» RECORDS TO USE:
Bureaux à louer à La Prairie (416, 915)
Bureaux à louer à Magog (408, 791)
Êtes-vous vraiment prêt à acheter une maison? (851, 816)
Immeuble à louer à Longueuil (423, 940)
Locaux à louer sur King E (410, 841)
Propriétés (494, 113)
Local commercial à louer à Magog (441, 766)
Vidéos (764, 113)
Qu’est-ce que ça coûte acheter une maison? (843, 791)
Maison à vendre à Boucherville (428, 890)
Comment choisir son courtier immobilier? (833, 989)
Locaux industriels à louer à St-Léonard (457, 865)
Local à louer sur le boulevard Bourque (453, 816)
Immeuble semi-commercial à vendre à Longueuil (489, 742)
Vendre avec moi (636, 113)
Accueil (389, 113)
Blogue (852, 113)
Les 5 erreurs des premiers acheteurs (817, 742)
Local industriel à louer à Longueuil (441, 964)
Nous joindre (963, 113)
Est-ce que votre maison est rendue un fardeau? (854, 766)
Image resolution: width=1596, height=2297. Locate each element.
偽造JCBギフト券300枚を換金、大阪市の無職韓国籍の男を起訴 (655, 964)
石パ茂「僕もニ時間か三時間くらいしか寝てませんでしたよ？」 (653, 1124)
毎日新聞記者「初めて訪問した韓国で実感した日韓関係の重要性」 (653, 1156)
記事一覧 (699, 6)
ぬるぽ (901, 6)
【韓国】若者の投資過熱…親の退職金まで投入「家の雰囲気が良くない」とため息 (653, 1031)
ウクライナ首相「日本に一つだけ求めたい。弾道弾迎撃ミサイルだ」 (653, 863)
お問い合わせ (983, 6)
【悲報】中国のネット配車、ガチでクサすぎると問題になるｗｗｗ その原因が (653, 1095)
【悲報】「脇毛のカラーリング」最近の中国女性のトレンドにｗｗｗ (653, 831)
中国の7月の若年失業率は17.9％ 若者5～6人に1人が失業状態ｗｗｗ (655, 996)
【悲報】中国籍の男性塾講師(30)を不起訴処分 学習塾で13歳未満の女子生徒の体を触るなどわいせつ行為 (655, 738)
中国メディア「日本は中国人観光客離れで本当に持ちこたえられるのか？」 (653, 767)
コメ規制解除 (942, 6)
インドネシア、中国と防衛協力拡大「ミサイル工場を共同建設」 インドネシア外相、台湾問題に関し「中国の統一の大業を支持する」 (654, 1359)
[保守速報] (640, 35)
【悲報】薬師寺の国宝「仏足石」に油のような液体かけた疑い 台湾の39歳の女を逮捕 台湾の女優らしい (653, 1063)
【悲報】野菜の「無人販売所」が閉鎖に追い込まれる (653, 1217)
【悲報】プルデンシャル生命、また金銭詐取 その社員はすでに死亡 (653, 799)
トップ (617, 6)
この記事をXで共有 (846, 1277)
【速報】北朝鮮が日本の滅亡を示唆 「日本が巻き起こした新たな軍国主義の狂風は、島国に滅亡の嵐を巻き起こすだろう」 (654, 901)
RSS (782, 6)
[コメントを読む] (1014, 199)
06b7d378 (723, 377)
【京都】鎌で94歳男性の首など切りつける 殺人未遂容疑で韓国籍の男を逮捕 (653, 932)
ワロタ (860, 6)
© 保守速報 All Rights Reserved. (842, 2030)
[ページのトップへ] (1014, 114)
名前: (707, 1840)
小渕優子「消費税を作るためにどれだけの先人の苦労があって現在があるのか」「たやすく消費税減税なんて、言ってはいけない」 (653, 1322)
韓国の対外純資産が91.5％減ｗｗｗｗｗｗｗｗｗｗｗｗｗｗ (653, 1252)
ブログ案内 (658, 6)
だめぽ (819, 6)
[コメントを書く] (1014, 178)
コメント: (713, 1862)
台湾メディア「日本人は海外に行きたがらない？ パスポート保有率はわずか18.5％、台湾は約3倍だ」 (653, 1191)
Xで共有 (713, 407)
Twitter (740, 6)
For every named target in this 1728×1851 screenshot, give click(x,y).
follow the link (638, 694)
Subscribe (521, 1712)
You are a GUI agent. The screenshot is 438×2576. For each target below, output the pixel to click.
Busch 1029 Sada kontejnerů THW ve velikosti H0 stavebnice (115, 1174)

» YOUR TASK:
When you reach the line that contains "Vidéos (764, 113)", stop; output it and every line before it from the start of the data, exactly as written.

» OUTPUT BELOW:
Bureaux à louer à La Prairie (416, 915)
Bureaux à louer à Magog (408, 791)
Êtes-vous vraiment prêt à acheter une maison? (851, 816)
Immeuble à louer à Longueuil (423, 940)
Locaux à louer sur King E (410, 841)
Propriétés (494, 113)
Local commercial à louer à Magog (441, 766)
Vidéos (764, 113)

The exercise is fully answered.